Rosa laughed, and Danielle's sigh was audible from across the open plan flat, but Herman's mouth was a perfect O.
"I apologize for Roger," Danielle said. "He's a Philistine."
"But he's nearly right," Herman exclaimed. "The question of how much thinking our computers do for us is a real problem in philosophy and psychology, not just math."
"It is?" Roger asked.
"Of course. I don't mean science-fiction rubbish about robots taking over the world, but I mean the question of how much we can trust a computer."
"Go on," Roger pressed him.
"Well, you admit that computers are cleverer than us?"
"I sure do. They're better at math, for example. They can calculate faster and more accurately than a man and are probably more logical."
"Precisely," Herman nodded vigorously. "They're less prone to some human fallacies, though computers may have illogical processes we don't know about. Hence the problem: How can we tell when a computer is right if we can't do the calculations ourselves?"

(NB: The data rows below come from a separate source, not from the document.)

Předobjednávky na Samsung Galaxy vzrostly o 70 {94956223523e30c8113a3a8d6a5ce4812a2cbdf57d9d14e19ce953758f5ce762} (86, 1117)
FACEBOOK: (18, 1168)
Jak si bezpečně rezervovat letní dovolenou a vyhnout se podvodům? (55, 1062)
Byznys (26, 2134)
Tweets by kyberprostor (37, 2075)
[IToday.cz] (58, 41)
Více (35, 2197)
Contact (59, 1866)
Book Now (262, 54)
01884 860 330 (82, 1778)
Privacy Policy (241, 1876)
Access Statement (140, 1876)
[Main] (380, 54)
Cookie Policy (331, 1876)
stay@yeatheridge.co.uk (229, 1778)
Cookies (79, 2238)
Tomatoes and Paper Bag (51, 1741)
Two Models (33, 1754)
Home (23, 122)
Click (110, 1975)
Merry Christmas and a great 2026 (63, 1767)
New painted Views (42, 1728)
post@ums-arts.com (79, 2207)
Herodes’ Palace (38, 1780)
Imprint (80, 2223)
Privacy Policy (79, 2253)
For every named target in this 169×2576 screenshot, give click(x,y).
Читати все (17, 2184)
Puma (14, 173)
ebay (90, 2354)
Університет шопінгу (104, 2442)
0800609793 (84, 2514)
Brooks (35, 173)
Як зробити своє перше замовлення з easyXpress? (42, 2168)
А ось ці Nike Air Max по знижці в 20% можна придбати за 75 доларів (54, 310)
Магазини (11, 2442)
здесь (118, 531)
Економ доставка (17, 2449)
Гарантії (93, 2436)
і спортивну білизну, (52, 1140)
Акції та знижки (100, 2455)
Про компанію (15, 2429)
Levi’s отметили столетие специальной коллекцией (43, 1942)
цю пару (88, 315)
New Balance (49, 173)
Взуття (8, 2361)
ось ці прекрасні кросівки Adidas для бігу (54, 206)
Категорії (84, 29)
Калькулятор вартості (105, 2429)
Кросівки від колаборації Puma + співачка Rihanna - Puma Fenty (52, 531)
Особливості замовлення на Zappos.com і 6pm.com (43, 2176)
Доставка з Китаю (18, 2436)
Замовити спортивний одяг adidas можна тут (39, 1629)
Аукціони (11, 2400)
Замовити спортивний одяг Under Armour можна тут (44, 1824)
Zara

"I suppose we can ask another computer."
"That's one way, but two computers might agree and still be wrong, like false witnesses who corroborate each other's stories."
"All right then," Roger suggested, "we can test the calculation against the evidence."
"That's a second way, empirical testing. It works in science, where there are physical facts to check, but it doesn't work in pure mathematics or symbolic logic; and what about the physics of places we can't get to, such as the middle of black holes or quasars?"
"Then we can check the programs. If the program is sound, then the result must be reliable."
"Very good," Herman said, sounding like a teacher pleased by a star pupil. This made Danielle smile as she brought the drinks over.
"But what if the program is so large or complex that no one can analyze it?" the earnest young mathematician continued. "Most computer programs are now written by computers, designed by computers, and built by robots."
"Can we write a program to analyze the program?" Roger ventured.
"Yes, that's a good answer; it's the iterative method, but a program to analyze a program can still be too complex for human abilities. We call a program an 'algorithm,' and each iteration we call a 'generation.' Rosa and I are studying algorithms of the fifth generation."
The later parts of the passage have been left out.